Voto por correo

El sábado me pasé por el Ayuntamiento a ver las listas del censo, y como me esperaba después de leer el bando no estoy: se cerraron el 1 de noviembre, yo vine a Las Rozas el 11 y me empadroné sobre el 20 o por ahí… Así que entré a reclamar, que para eso están, ¿no? Pues no: lo único que se puede reclamar son errores (DNI, nombre, o que faltes) a esa fecha, 1 de noviembre. No puedes ir a decir «oye, que me parece de pm lo del 1 de noviembre, pero es que eso fue hace dos meses y medio y aún faltan casi que otros dos para las elecciones, y yo si que estoy ahora aquí». En fin…

Así que esta tarde que he salido a mi hora del trabajo me he pasado por la oficina de correos a pedir los papelotes para el voto por correo: rellenas el formulario, y al cabo de unos días te llega a casa por correo certificado el «kit» completo. Curioso (lógico más bien) que una de las cosas que advierten es que si haces la solicitud de voto por correo, no puedes luego ir a votar a la mesa electoral que te tocara. Y eso es lo que hay, ahora a esperar pacientemente el kit de votante postal, que supongo que será una colección de todas las papeletas de colorines de los distintos partidos de impresentables con opciones a gobernarnos. Pero alguno hay que elegir.

La verdad es que soy de los que, más que ganas de votar, tienen ganas de rebotarse. Es que no me gusta ninguno. :-/ De hecho las primeras 2 ó 3 elecciones en las que tuve edad de votar pasé hasta’l culo de hacerlo. Creo que el punto de inflexión en el que me decidí a votar fue hace unos años cuando estuve en Alemania, que fue cuando la guerra de Irak: allí la gente me preguntaba que por qué YO estaba de acuerdo en ir a la guerra. «¿YO? ¿Mandeee?» «Si, si. Si a Ansar lo habéis elegido los españoles y él va a la guerra es que vosotros estáis de acuerdo. Si no estuviérais de acuerdo, vuestro presidente no haría eso.» ¿? Mételes en la cabeza que hubo chorrocientas manifestaciones en contra y que aún así el bigotes se empeñó en jugar a la guerra (ya podría haber llamado a Gila). Así que desde entonces si que voto, pero no al que más me guste, si no al que pienso que menos vergüenza ajena me van a dar los fregaos en los que nos pueda llegar a meter.

Elegir el mal menor.

Qué triste, ¿no?

7 comentarios sobre “Voto por correo”

  1. Curiosa actitud la de los alemanes de los que hablas.
    Supongo que dependerá de con quien te topes.
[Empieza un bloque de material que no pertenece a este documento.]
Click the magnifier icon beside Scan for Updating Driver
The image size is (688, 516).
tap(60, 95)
Los pocos que conozco yo llevan dos generaciones soportando la vergüenza de lo que hicieron sus dirigentes hace casi 70 años. Y eso que los pocos que quedan que estaban vivos por entonces ahora están bailando «Los pajaritos» en Benidorm.
    Así que el tema les duele en carne propia y si tienen dos dedos de frente saben ser comprensivos con la paja en el ojo ajeno.
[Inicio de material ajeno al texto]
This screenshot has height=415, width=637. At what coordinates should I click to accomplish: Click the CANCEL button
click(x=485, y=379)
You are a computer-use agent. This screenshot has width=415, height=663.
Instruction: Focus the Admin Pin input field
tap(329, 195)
  2. Si, si les contestaba con «vosotros también elegisteis democráticamente a Hitler» se hacía el silencio. «No, eso es una época de la que no nos gusta hablar…» Balón fuera.
    Pero en fin, la batallita ésta de Alemania era sólo para ilustrar el punto de que aunque a la hora de ir a votar no haya ningún partido ni candidato que realmente me guste, si que hay matices y si que tengo claro quien NO quiero que gobierne.

  3. A mi me pasó al revés…
    Empecé a votar con una ilusión…
    Ahora ya no tengo ganas…
    Aunque se que debo hacerlo por tod@s l@s que han hecho posible que podamos decir que basura no gusta más. Que aún siendo basura, la puedes elegir.
    Saludos.

  4. Eso es lo que me decía mi padre XD siempre que yo le decía que pasaba de ir a votar: que por lo menos ahora podemos, y antes no se podía.
    Y lo que se suele decir también de que la democracia no es perfecta, pero es mejor que las demás alternativas.